-------- RECORDS TO USE

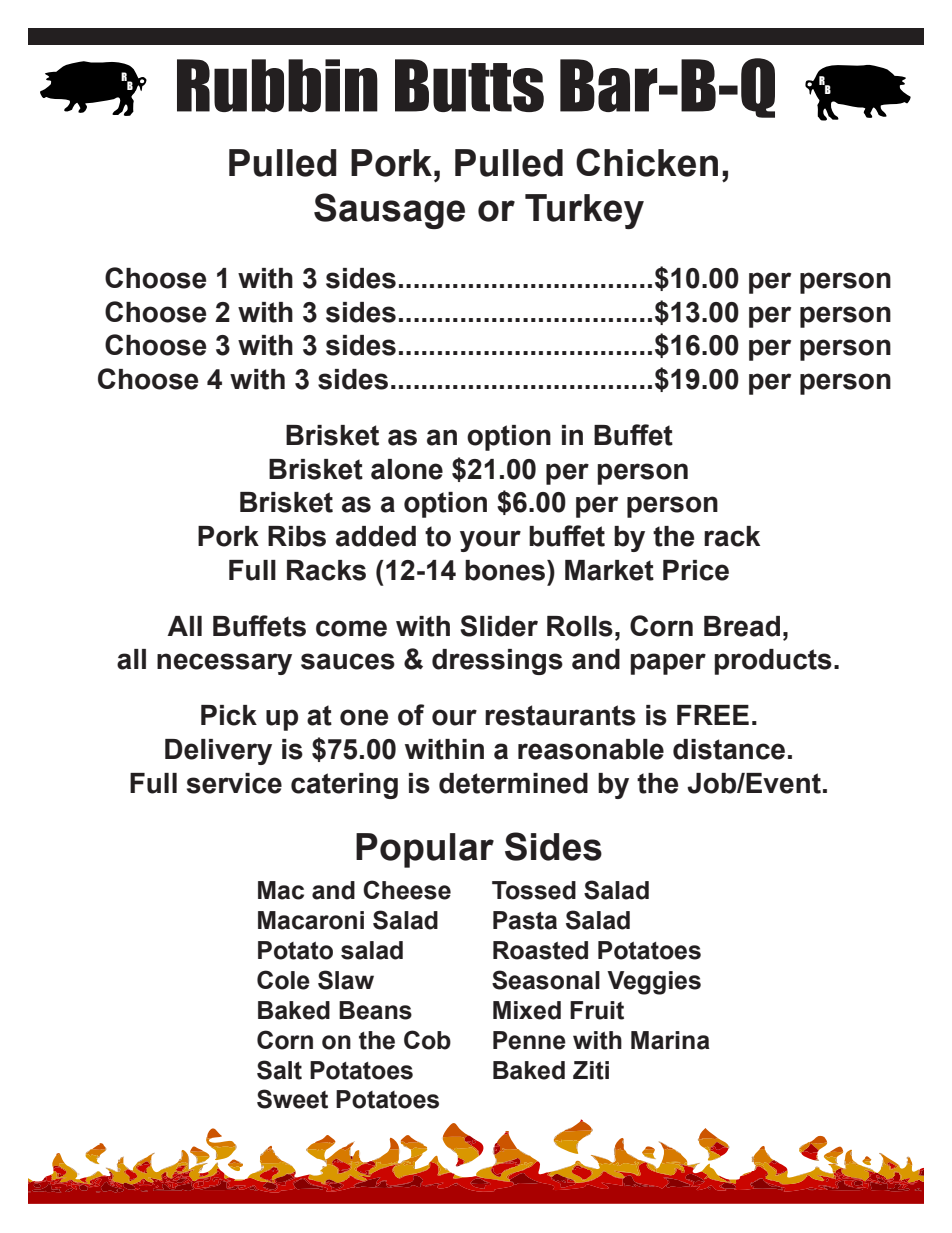 The width and height of the screenshot is (952, 1233). I want to click on Price, so click(696, 570).
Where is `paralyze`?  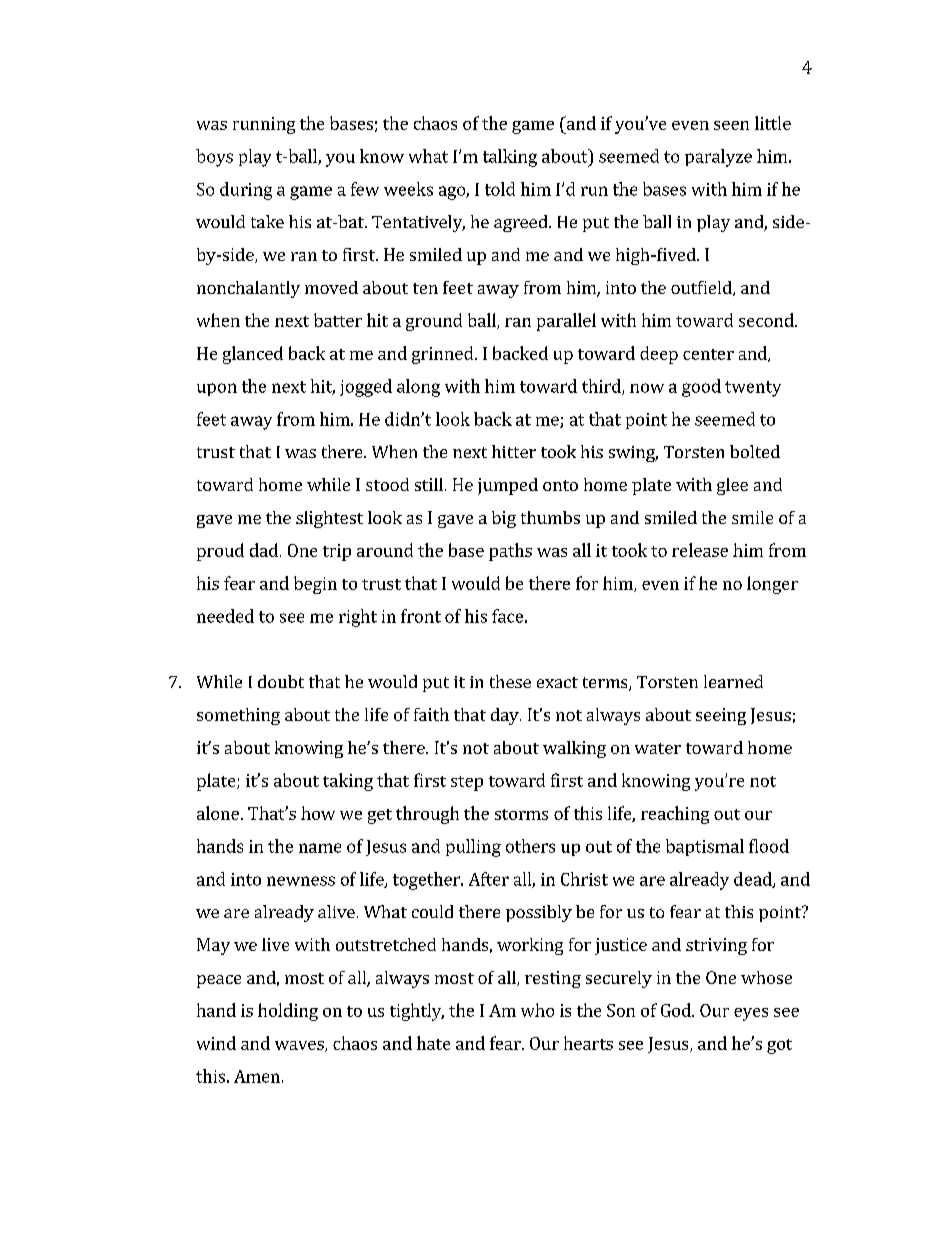
paralyze is located at coordinates (718, 158).
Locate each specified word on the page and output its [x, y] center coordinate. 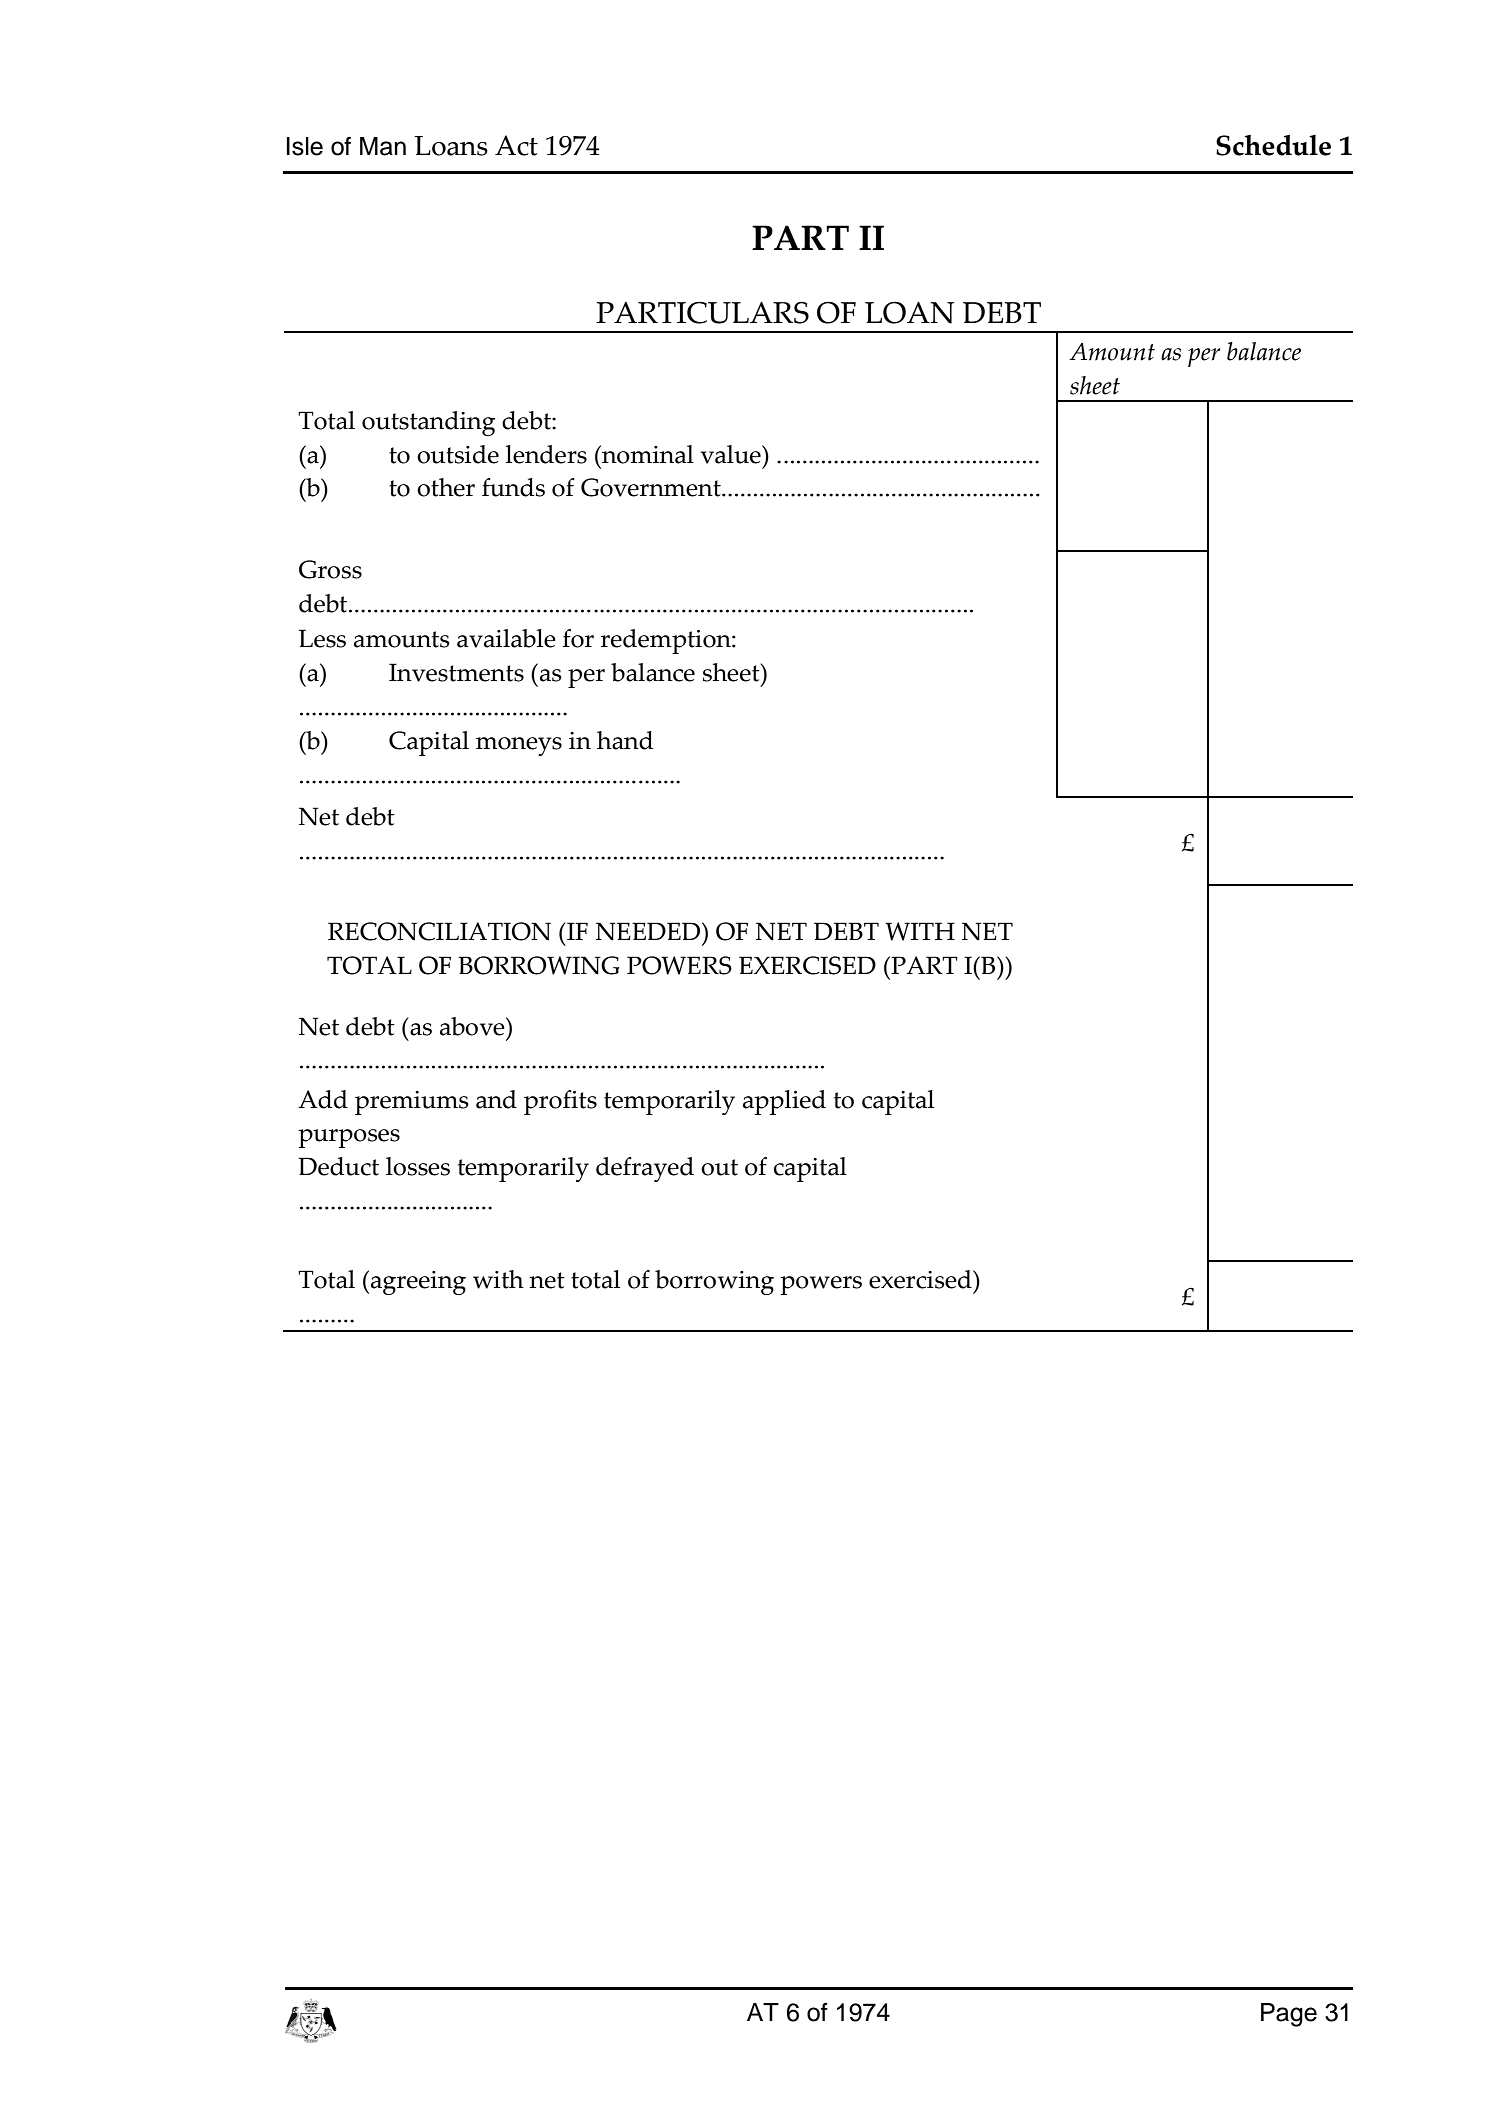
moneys [519, 746]
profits [560, 1102]
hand [625, 740]
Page [1289, 2015]
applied [784, 1102]
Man [383, 146]
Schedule [1273, 145]
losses [418, 1166]
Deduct [338, 1166]
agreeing [418, 1283]
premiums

----------------

* [WHAT THIS TASK INVOLVES]:
Copy every line of the entries above word for word, leaving out the pictures.

* [TASK OUTPUT]:
 The width and height of the screenshot is (952, 1233). I want to click on Price, so click(696, 570).
Where is `paralyze`?  
paralyze is located at coordinates (718, 158).
Locate each specified word on the page and output its [x, y] center coordinate. 
moneys [519, 746]
profits [560, 1102]
hand [625, 740]
Page [1289, 2015]
applied [784, 1102]
Man [383, 146]
Schedule [1273, 145]
losses [418, 1166]
Deduct [338, 1166]
agreeing [418, 1283]
premiums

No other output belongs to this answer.